Seperti anak kos pada umumnya, Usman yang pernah mendapat predikat sebagai Mahasiswa Teladan pada tahun 1994 USU ini pun merasakan sulitnya jauh dari keluarga. Hal ini mendorongnya untuk jadi lebih mandiri. “Kemandirian itulah yang bikin kita bisa rajin belajar,” tuturnya. Beberapa kerja lepas pernah ia tekuni saat menjadi mahasiswa. Menterjemahkan literatur berbahasa Inggris menjadi pekerjaan yang sering ia lakoni sembari belajar. “Kawan-kawan dari jurusan Antropologi kan sering dapet literatur bahasa Inggris, ya saya yang disuruh menerjemahkan,” katanya. Saat itu, Usman pun memasang tarif seharga Rp. 600 rupiah untuk tiap lembar yang ia terjemahkan. Hasil yang cukup lumayan ia dapat untuk memenuhi kebutuhan hidup dan akademiknya selama menjadi mahasiswa. Ia menyatakan dari menerjemahkan tiap literature yang diberikan padanya, ilmunya juga turut bertambah. “Kalau menerjemahkan, kita harus paham sama isi literaturnya, jadi bisa sekalian belajar kan,” ucapnya. Menurutnya, dengan menerjemahkan juga, keterampilan dalam berbahasa juga turut terasah.

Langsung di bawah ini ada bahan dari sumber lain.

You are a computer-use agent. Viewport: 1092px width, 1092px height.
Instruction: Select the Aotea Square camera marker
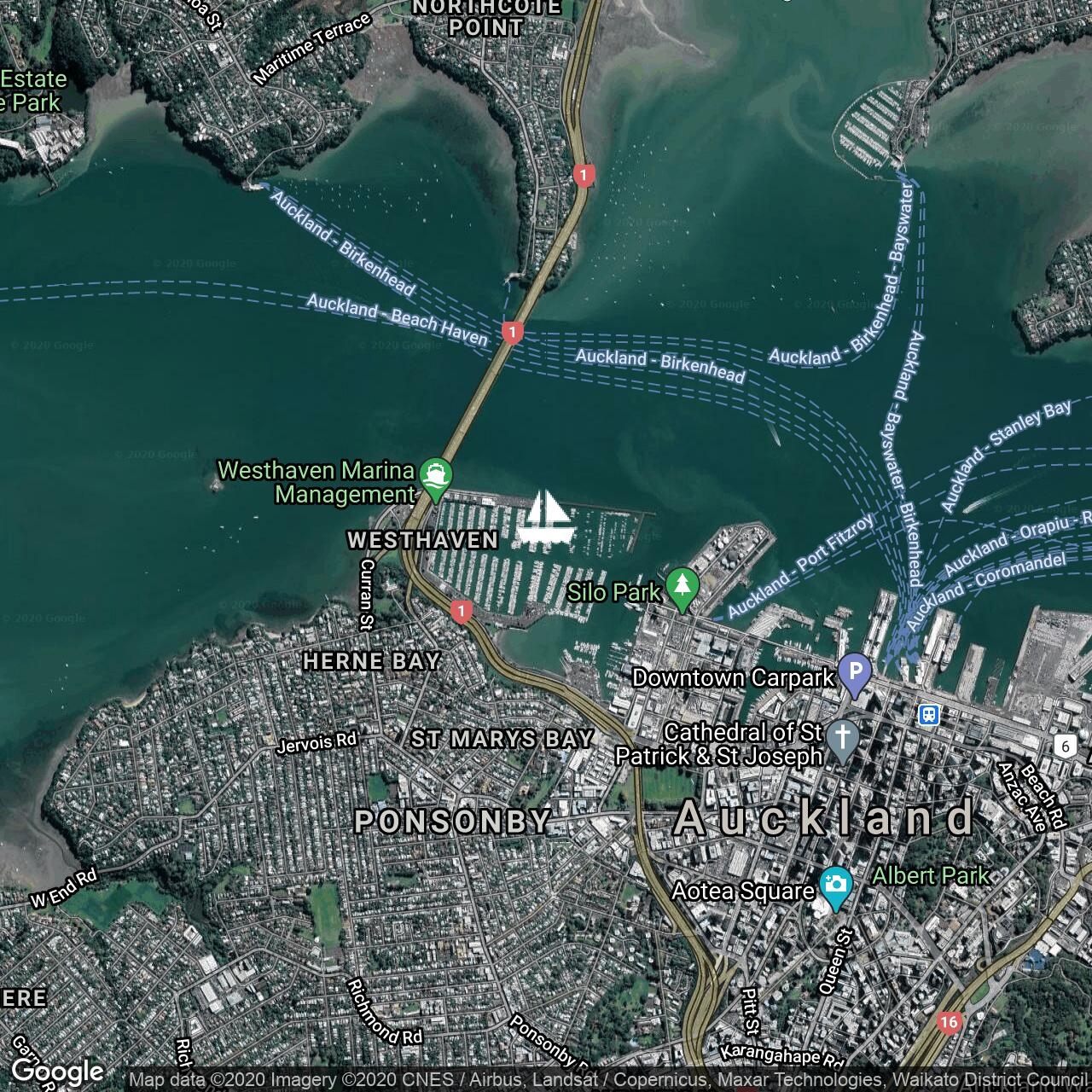pyautogui.click(x=835, y=888)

Pria kelahiran Depok, ini juga pernah menjadi agen majalah Tempo dengan harga mahasiswa pada tahun 1992. Karier sebagai seorang reporter majalah pun sempat ia tekuni, yakni reporter majalah Korpri walau hanya sebentar. Ia juga sering menulis untuk beberapa majalah di Medan seperti harian Waspada dan Analisa. Untuk mendapatkan uang tambahan ia pun sering mengikuti penelitian yang dilakukan Universitas, dosen, ataupun dari lembaga-lembaga luar kampus.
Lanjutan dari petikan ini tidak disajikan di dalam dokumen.